WORK TO DO ->
Count the lines in the records below that contain the word "what", treating uppercase and lowercase as different. Give only the number.

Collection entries
##############################
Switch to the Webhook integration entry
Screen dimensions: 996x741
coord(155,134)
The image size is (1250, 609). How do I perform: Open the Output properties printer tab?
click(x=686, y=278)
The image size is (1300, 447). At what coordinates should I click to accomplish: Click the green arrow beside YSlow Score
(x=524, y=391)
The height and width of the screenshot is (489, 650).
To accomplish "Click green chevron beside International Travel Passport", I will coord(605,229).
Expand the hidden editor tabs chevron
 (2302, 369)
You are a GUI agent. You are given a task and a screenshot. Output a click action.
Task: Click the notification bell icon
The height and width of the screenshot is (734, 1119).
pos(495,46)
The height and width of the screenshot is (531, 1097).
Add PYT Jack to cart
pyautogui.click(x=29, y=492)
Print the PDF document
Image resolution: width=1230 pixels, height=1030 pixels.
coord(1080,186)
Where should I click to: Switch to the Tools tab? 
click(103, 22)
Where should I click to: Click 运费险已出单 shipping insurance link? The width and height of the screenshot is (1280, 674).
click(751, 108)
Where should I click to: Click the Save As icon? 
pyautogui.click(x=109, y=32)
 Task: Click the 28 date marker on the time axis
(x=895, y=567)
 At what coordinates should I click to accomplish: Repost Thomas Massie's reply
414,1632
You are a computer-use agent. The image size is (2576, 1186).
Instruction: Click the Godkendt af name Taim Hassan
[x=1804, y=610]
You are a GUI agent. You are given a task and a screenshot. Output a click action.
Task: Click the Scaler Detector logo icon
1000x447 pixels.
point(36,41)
##############################
TASK SOLUTION ->
2